Dos mazorcas de maíz por un trozo de pan. Ese era el trato. Por mucho que intentó convencer al joven panadero de que le cambiara la hogaza por una piel de oso, cuyo valor era muy superior al estipulado, no hubo posible negociación ni regateo.
          — Si quieres el pan, cambia tu piel de oso por maíz a cualquiera de los comerciantes que hay fuera —decía una y otra vez el artesano de la harina.
            — Pero si te doy la piel de oso, obtendrás muchísimas mazorcas a cambio y yo me ahorro tener que negociar —insistía el guerrero, que estaba hambriento y ansiaba echarse un trozo de aquel sabroso manjar a la boca.
            Habían entrado en una discusión redonda, en la que cada uno defendía su postura sin plantearse siquiera que el otro tuviera algo de razón.
            El guerrero utsuriano no estaba acostumbrado a la justicia kalandryana.
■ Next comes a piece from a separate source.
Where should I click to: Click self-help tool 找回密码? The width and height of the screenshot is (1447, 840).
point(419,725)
En su tierra existían las monedas y todos trataban de engañar para cobrar un importe muy superior al justo. Sin embargo, en aquella tierra helada se respetaba el valor de las cosas hasta extremos insospechados. Nadie quería beneficiarse de los trueques, sólo obtener lo que les correspondía. Si regateaban, era porque discrepaban de la calidad de las pieles o de los productos, nunca porque trataran de engañar a sus vecinos.
            Aquella justicia lo exasperaba. Tampoco había podido comprar la lealtad del jefe del clan, a pesar de que le prometió riquezas insospechadas y manjares que sus brutas fauces jamás habían degustado. Se mostraban incorruptibles. Querían vivir tranquilos, era lo único que les importaba.
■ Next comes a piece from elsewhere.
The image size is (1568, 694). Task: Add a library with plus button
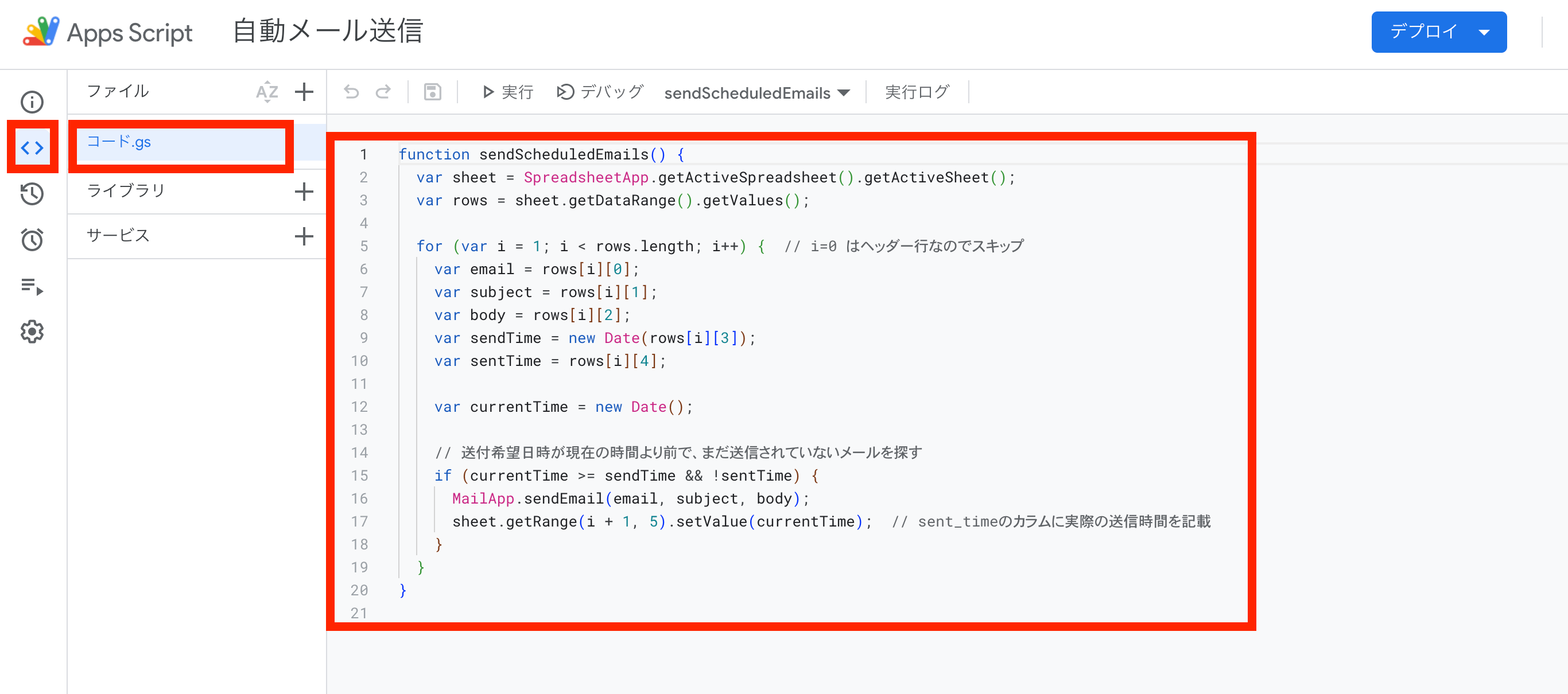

            Sus casas variaban de tamaño en función del número de hijos, nunca de la posición social que ocupaban. Sus ropas se confeccionaban con pieles, desde el más humilde campesino, hasta el jefe del clan. Su máximo objetivo era estar en paz y disfrutar de la belleza de aquellos paisajes nevados.
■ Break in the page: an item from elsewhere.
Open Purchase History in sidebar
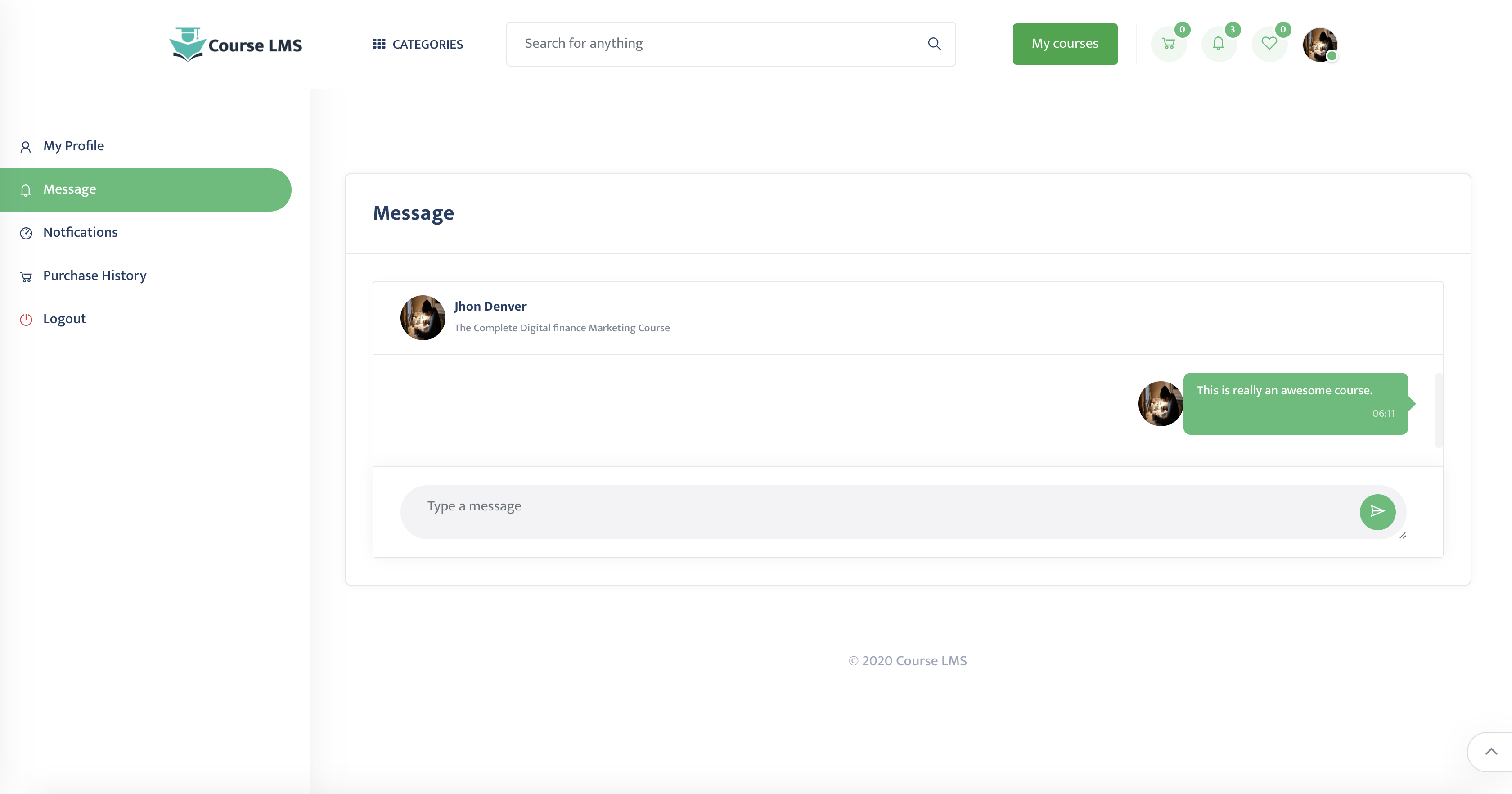1512x794 pixels. [x=94, y=275]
            Para el guerrero, acostumbrado a la sordidez, la envidia y la lucha de poderes utsuriana, aquella mojigatería le resultaba insoportable. Debía abandonar aquellas tierras lo antes posible para continuar su camino y cumplir con su misión, o tanta bondad le iba a devorar las entrañas. Así que, sin dudarlo, sacó su espada, cortó el cuello a aquel estúpido panadero y se llevó las hogazas que tanto ansiaba.
            Al salir, limpió la afilada hoja de su acero y sonrió satisfecho, observando como la sangre del justo kalandryano alcanzaba el portal de su hogar.